Окрестив современную ему науку «ложной», Л. Н. Толстой стал размышлять о науке истинной. Что это за наука? «Мне думается, – отвечает мыслитель, – что теперь наступило время, когда люди сознают эту свою ошибку (что они создали ложную науку. – В. Д.) и исправят её. И установится или, скорее, разовьётся истинная, нужная людям наука духовная, наука о совершенствовании духовном о средствах наиболее лёгких достижения его» (там же. С. 247).
Нравоцентризм Л. Н. Толстого в отношении к науке вылился в критику «ложной» науки, т. е. всей науки, кроме науки о нравственности. В этой критике было много абсурдного (как, например, отрицание медицинской науки) и ценного. Он критиковал нашего брата и за то, что мы употребляем «неясные, несуществующие, выдуманные слова» (Путь жизни. С. 247), и за то, что мы исследуем надуманные проблемы (напр., этимологию слова «куколь»), и за то, что мы защищаем интересы привилегированных классов и т. д., и т. д.
Л. Н. Толстой смотрел на науку, как и на многое другое, с позиций мужицкой морали. Недаром в раздел «Ложная наука» в книге «Путь жизни» он включил такие слова Ш.-Л. Монтескье: «Я люблю мужиков: они недостаточно учёны, чтобы рассуждать превратно» (там же. С. 262). В подобном духе писал и сам Л. Н. Толстой: «Отчего безграмотные люди разумнее учёных? Оттого, что в их сознании не нарушена естественная и разумная постепенность важности предметов, вопросов. Ложная же наука производит это нарушение» (Толстой Л. Н. Собр. соч. в 20 томах, т. 20. М.: Художественная литература, 1965. С. 276).
────────────────────
**Задание для работы**
Чьи слова Л. Н. Толстой включил в раздел «Ложная наука» книги «Путь жизни», согласно тексту о взглядах Толстого на науку?

**Данные для разбора**
────────────────────
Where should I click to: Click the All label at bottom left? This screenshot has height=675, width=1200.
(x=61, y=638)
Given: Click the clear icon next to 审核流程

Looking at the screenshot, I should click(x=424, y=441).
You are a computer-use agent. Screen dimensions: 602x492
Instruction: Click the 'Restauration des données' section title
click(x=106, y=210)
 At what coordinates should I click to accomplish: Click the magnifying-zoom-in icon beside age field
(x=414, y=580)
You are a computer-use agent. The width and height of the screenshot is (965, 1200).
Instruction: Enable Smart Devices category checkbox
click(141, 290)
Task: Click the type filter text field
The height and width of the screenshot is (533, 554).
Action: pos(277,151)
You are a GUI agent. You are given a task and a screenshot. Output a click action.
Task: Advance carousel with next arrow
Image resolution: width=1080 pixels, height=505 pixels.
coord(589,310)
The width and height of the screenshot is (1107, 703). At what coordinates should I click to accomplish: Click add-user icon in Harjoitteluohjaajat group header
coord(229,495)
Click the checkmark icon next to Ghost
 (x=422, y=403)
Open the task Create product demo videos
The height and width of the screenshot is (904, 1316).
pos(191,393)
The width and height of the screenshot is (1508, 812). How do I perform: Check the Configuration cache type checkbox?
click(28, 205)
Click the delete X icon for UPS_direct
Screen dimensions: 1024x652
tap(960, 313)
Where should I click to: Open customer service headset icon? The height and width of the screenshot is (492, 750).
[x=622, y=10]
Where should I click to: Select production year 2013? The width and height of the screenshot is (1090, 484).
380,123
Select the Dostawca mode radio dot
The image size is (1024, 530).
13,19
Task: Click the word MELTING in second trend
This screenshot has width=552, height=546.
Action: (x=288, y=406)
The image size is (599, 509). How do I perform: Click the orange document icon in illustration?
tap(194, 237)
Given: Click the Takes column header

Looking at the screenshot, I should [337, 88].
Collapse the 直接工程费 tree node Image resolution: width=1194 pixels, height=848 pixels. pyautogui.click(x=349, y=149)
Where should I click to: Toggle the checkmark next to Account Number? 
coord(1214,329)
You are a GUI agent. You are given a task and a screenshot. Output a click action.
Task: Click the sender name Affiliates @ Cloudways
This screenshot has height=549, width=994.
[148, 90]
────────────────────
**Решение задания**
Слова Ш.-Л. Монтескье: «Я люблю мужиков: они недостаточно учёны, чтобы рассуждать превратно».